There was a little girl who had a little curl, right in the middle of her forehead. When she was good, she was very, very good, and when she was bad, she was horrid.

===Casting===
Trish Everly, a former wife of one of The Everly Brothers, was cast in the lead role of Julia Sullivan. The majority of the cast, including Allison Biggers, was made up of stage actors. Dennis Robertson, who portrays Father James, had previously worked in television.

===Filming===
Principal photography of Madhouse took place in Savannah, Georgia in the notorious Kehoe House, which has a reputation for being haunted. The budget of the film was around $2 million.

== Release ==
Madhouse was released theatrically under the title There Was a Little Girl in Italy on March 4, 1981. It was subsequently distributed theatrically in West Germany in November 1981 through Warner Bros., who owned distribution rights to the film in European markets.

===Home media===
The film was re-titled Madhouse for the video market, was released several times on video.
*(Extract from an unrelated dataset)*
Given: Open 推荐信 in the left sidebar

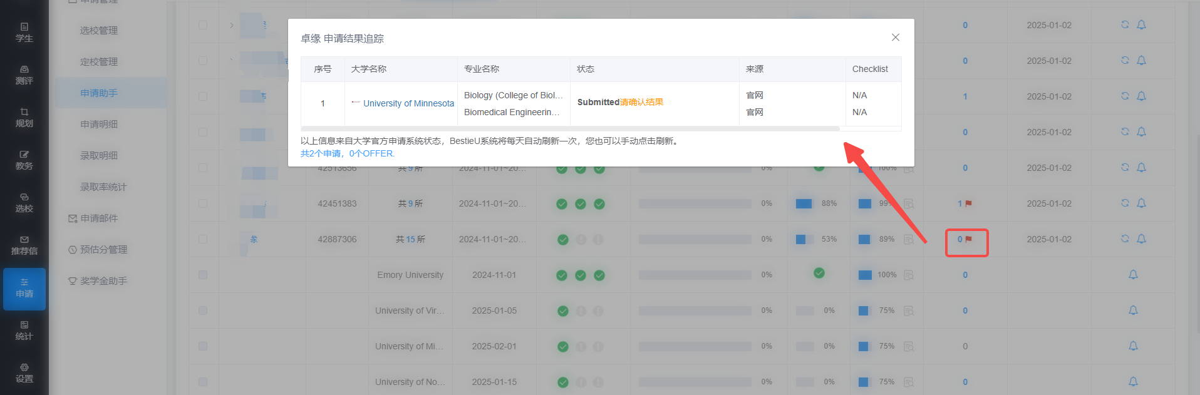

A truncated version was released on VHS in the United States by Virgin Vision, discontinued and then released again in 1989.

The film's graphic content resulted in it being classified as a "video nasty" by the BBFC, and the film never saw a theatrical release in the United Kingdom. It was released in the UK in its uncut form in January 1983 on VHS by Medusa Home Video before being pulled from circulation during the "video nasty" panic in November 1983.

In 2004, the film was passed by the BBFC and was released uncut on DVD by Film 2000, and was released in the U.S. by Dark Sky Films in 2008. In June 2017, the film was released in the United States and United Kingdom in a Blu-ray & DVD combination package from Arrow Films, featuring a new 4K restoration of the original film elements.

== Reception ==
Mick Martin and Marsha Porter of the DVD and Video Guide awarded the film three out of five stars, noting: "Although the story sounds simple, there are some surprises. Stylishly filmed and well acted, with a bigger budget this might have been a classic. As it is, it's worth a look."

Ian Jane of DVD Talk wrote: "Despite the ridiculousness of the script and the mediocrity of the acting, Madhouse has enough gore and ludicrous set pieces to make it worth a look for slasher fans." Tom Becker of DVD Verdict opined, "Little touches of audacity notwithstanding, Madhouse ends up being a mediocre chiller with some unintentional laughs."

Jim Harper commented "The buildup is far more successful than the climax, which will leave most viewers disappointed. The annoying musical score by Riz Ortolani.....makes far too much use of cliched nursery rhyme melodies." He said most gore fans seek out the film simply because of the splatter sequence in which a power drill is used to kill a dog.